Recent surveys have underscored a necessity for efforts to raise Holocaust awareness. A nationwide Claims Conference survey of adults under 40 about Holocaust knowledge in the U.S., found more than one in 10 of the survey’s respondents had never heard the word “Holocaust” before. Similarly, a Pew Research Center survey found fewer than half of Americans were able to correctly answer multiple-choice questions about the number of Jews murdered in the Holocaust, or how Adolf Hitler came to power.
Hirsh joined a of handful of Juneau residents Thursday afternoon at the Alaska State Museum for a lecture that examined Alaska newspaper coverage of the American response to Nazism, racism, xenophobia and antisemitism during the 1930s and 1940s, present by Eric Schmalz, the Community Manager for USHMM History Unfolded Project.
Schmalz said from research over the last seven years, more than 500 articles written by Alaska newspapers have been found that provided coverage of the tragedies and genocide of the 1930 and 1940s and he noted there are likely more that have yet to be discovered.

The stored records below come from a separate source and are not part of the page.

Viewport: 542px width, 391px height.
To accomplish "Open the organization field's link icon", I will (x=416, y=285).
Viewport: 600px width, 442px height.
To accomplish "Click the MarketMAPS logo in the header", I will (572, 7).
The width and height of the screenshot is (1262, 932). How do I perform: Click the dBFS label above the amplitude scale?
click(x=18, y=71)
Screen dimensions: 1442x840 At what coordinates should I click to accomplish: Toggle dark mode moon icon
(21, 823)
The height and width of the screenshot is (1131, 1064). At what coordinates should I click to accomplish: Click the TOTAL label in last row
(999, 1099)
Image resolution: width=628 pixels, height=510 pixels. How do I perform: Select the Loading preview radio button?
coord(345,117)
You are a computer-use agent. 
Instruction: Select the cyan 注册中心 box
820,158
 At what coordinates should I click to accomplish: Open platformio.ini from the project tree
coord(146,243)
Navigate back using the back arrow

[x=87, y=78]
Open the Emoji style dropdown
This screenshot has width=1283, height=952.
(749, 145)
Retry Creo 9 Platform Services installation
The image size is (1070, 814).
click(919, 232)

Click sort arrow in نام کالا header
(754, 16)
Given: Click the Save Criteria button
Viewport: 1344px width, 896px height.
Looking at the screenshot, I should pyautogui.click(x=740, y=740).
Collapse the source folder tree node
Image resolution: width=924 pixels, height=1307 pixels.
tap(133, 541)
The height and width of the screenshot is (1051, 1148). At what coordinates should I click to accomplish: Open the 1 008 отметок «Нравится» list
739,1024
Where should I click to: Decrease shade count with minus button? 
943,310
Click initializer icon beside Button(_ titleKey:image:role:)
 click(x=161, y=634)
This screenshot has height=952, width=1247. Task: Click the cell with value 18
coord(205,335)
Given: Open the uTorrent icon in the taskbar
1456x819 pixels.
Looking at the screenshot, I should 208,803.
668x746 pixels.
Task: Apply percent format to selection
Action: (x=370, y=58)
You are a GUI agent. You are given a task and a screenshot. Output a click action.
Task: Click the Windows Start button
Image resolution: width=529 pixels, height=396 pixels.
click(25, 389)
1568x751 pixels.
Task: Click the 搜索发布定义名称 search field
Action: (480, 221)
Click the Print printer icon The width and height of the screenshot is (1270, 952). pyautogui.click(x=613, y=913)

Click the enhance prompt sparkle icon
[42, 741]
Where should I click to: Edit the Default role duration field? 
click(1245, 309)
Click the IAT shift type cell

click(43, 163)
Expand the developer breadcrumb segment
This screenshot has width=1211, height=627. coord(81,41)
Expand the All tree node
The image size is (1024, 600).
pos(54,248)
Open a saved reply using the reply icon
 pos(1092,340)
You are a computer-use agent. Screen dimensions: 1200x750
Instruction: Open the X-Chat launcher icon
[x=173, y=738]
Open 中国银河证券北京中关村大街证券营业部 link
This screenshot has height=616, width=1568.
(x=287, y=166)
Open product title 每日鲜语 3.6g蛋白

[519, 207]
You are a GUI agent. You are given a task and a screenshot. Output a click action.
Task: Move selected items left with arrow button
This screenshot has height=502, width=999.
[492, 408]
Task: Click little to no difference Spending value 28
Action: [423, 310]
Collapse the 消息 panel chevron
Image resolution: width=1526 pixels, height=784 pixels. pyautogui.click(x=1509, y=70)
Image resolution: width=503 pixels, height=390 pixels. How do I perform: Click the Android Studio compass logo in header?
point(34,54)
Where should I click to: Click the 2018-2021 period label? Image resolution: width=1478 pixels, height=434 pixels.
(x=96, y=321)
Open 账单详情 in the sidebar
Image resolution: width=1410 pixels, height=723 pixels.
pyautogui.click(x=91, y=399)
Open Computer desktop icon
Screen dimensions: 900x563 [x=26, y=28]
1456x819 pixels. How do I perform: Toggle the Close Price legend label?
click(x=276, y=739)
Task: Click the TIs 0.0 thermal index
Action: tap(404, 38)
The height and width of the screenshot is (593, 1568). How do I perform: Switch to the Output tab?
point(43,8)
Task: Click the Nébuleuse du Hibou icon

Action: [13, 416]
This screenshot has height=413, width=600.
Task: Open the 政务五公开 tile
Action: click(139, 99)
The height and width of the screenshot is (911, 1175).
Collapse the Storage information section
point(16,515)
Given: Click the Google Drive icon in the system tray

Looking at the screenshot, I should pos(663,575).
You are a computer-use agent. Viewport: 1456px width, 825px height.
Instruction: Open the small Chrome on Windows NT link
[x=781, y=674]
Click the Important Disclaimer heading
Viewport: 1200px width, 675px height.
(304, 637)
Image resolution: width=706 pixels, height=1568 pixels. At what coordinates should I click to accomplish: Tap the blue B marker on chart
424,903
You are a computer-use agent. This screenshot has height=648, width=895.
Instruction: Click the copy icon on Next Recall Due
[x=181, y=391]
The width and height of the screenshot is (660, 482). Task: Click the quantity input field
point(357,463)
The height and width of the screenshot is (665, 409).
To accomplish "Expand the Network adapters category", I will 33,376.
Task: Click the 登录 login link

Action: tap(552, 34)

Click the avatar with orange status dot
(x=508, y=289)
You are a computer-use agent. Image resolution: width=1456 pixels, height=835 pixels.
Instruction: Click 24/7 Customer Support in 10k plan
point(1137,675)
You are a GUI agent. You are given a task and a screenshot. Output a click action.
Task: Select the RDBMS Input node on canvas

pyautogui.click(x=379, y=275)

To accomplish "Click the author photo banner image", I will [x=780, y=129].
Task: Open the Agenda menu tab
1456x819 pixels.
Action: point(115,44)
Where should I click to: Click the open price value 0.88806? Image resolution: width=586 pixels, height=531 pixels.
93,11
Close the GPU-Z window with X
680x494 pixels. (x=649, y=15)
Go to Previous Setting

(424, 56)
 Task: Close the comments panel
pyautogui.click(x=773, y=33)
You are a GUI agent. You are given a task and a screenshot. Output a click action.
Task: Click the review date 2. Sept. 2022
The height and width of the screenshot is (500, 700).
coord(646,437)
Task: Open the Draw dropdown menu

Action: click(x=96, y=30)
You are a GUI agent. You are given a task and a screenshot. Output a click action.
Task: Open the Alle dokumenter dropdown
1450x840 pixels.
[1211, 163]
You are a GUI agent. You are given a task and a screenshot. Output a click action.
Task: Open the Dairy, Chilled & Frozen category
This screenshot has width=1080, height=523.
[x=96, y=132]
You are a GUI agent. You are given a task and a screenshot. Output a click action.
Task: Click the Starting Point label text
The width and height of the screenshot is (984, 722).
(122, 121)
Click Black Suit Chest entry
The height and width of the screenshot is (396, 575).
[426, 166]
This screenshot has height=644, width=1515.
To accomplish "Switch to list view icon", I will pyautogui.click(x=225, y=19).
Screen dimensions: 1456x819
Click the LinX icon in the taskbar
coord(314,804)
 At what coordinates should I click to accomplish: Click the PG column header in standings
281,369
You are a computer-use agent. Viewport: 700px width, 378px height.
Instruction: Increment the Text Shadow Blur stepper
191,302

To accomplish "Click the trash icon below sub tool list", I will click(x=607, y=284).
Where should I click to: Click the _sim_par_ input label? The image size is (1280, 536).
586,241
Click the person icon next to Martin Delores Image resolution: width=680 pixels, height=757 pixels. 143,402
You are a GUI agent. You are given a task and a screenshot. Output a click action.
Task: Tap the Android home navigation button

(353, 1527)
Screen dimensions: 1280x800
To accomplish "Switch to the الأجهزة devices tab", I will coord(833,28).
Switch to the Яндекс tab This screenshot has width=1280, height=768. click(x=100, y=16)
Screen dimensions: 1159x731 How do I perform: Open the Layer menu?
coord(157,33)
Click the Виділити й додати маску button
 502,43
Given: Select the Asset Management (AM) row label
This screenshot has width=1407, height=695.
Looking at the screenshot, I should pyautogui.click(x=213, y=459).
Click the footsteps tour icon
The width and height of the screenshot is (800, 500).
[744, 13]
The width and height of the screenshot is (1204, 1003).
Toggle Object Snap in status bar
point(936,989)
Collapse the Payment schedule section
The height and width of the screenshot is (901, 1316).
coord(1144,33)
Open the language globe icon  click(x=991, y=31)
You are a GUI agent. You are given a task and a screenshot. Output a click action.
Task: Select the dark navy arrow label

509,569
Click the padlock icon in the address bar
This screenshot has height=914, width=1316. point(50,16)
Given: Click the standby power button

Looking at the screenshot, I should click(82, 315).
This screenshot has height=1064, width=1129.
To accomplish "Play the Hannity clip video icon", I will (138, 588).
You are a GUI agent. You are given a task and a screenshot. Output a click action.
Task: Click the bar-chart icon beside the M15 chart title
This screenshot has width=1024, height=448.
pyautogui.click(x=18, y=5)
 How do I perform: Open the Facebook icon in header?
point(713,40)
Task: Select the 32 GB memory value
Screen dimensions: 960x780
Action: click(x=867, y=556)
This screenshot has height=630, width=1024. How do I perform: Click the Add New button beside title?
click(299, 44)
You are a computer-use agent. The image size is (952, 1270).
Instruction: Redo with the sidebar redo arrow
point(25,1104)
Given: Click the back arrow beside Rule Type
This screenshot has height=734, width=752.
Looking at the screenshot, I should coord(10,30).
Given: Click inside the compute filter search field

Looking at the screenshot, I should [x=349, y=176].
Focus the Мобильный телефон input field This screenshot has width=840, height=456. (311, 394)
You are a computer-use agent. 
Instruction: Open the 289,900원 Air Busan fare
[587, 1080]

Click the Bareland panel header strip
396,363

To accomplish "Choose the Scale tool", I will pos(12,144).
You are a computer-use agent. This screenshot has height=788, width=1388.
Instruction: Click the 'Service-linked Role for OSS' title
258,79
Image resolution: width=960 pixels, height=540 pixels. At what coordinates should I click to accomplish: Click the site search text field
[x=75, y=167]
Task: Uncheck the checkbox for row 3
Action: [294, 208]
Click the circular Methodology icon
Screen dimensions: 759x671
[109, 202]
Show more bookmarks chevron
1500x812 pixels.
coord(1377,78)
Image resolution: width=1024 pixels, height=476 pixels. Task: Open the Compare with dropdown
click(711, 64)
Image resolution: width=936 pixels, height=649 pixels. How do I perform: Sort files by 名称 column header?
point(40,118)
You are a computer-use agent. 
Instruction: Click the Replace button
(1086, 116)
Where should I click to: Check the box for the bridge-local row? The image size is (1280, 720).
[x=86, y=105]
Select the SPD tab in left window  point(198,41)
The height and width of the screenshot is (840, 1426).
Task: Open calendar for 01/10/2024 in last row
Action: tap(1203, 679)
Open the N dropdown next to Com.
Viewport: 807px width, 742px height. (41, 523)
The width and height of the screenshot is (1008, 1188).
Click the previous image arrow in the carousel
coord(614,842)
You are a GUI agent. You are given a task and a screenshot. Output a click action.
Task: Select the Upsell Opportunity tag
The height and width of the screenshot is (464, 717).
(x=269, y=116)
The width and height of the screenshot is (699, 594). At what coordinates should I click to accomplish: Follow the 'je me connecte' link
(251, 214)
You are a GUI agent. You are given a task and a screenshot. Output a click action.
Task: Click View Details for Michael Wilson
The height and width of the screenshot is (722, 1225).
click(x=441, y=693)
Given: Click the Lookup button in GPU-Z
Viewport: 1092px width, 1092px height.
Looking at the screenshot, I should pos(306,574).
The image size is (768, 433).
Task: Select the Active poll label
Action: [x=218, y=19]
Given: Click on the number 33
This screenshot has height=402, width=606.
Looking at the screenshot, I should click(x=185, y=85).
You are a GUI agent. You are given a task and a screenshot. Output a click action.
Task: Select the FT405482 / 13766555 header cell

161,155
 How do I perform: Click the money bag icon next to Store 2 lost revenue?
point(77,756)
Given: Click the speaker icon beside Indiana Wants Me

He explained many of the key events, like the 1938 Kristallnacht violence, during the Holocaust and World War II were covered by many major Alaska papers, however, often many stories were tucked deeper into the pages rather than placed on the front page. He said examining newspapers during this time gives a glimpse into the American viewpoint of international atrocities and their societal impact.
During his lecture, Schmalz said it’s difficult to determine how the American people reacted to news reported in Alaska about the Nazism, racism, xenophobia and antisemitism that dominated the lives of so many during World War II.
“It helps challenge the popular myth that the persecution of Jews was a secret until the Munich agreement,” Schmalz said.
He said it’s difficult to say whether Alaska newspapers adequately provided coverage for residents to grasp the events during the 1930s and 1940s, since reactions were not monolithic, opinions varied and research is still being conducted to further understand what resources the American people had and the impacts it had on them.
Mary Miller, a Juneau resident who attended the lecture, said she felt issues happening during that period, such as disagreements over immigration policy and racism, are still happening today in different conflicts.
‘A lot of the same issues happening to them are happening now in Ukraine,” Miller said. “What’s happening in Ukraine, I would describe as a genocide.”
Hirsh said she hopes people visit the exhibition, along with attending the other two events happening in collaboration with it. Juneau Public Libraries is also hosting a hands-on research workshop for Alaska teachers along with hosting 20 field trips for students from Juneau schools to visit the exhibition and learn more about the history of American society during a time of war, Depression, isolationism, xenophobia, racism, antisemitism and more.
• Contact reporter Clarise Larson at clarise.larson@juneauempire.com or (651)-528-1807. Follow her on Twitter at @clariselarson.
Exhibition and event dates
The exhibition at the Mendenhall Valley Public Library, 3025 Dimond Park Loop Road, runs from Nov.1 to Dec. 20 and is open during Valley branch hours from Monday through Thursday 10 a.m. -8 p.m., Friday 12- 6 p.m., Saturday and Sunday, 12- 5 p.m. A Lecture “Holocaust Denialism and the Wilder Landscape of 21st Century Conspiracy Belief” is scheduled for Tuesday, Dec. 6 at 6 p.m. at the library. An event “Family Stories – Juneau and the Holocaust” is scheduled for Tuesday, Dec. 20 at 6 p.m.